La polizia ha eseguito un blitz all’interno dell’Hotel Radisson di Bamako, nel Mali, e ha liberato tutti gli ostaggi che per diverse ore sono stati alla mercé di un gruppo di terroristi jihadisti che vi si erano barricati. Secondo quando riportato dalle prime notizie, il blitz sarebbe avvenuto al settimo piano della struttura, dove i terroristi si erano asserragliati: testimoni avrebbero riferito anche di aver udito violente raffiche e colpi di armi da fuoco.

Al termine del blitz, all’interno dell’hotel in Mali sarebbero stati ritrovati almeno diciotto cadaveri (bilancio provvisorio). Fra di loro, fortunatamente, non c’erano le prime persone riuscite a fuggire dall’assalto dei terroristi. Il commando di sequestratori avrebbe infatti rilasciato tutti coloro che sapevano recitare il Corano.

Il commando di terroristi che ha fatto irruzione al Radisson in Mali parlava inglese e sarebbe appartenuto ai Mourabitoun, gruppo satellite legato ad al Qaeda fondato da Mokhtar Belmokhtar che opera nella zona sahelo-sahariana e che avrebbe anche rivendicato l’azione terroristica.

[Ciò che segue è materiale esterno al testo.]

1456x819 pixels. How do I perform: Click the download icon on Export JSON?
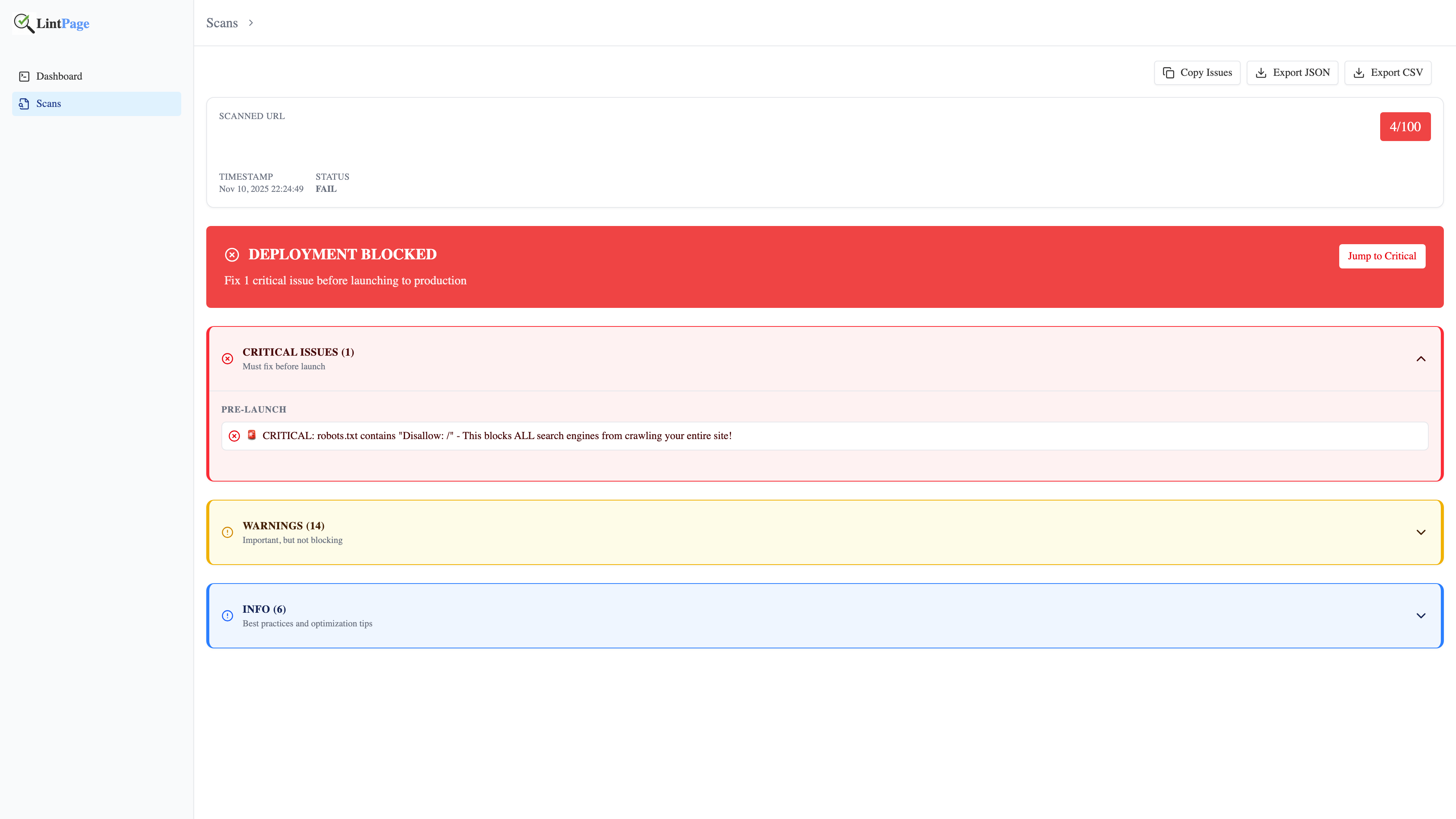1261,72
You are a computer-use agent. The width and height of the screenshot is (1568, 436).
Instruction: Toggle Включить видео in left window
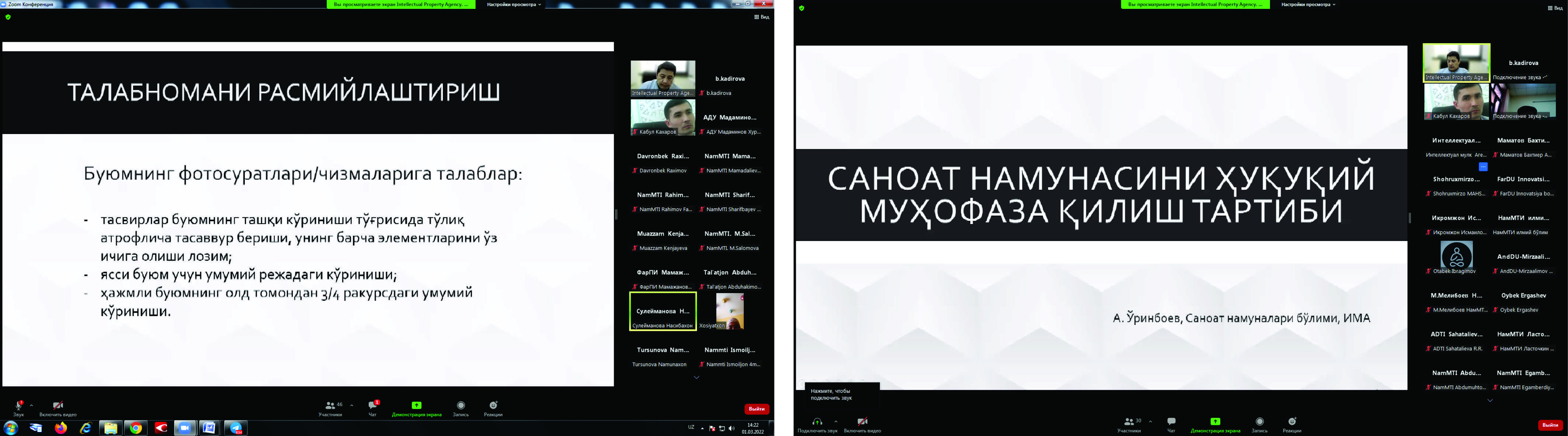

Ad eseguire il blitz le forze speciali francesi, inviate in Mali su richiesta delle autorità locali di Bamako. I militari transalpini provenivano dal vicino Burkina Faso. È per questo motivo che i primi a dare notizia dell’avvenuto blitz sono stati proprio i francesi, che hanno confermato l’operazione e la liberazione degli oltre cento ostaggi. Fra questi molti erano proprio di cittadinanza francese (fra cui membri dell’Air France) ma vi sarebbero stati anche cinesi, indiani, cinque membri dello staff della Turkish Airlines e un membro del personale dell’hotel. Ostaggio dei terroristi islamici anche Sekouba Bambino, un cantante della Guinea assai popolare in tutta l’Africa occidentale.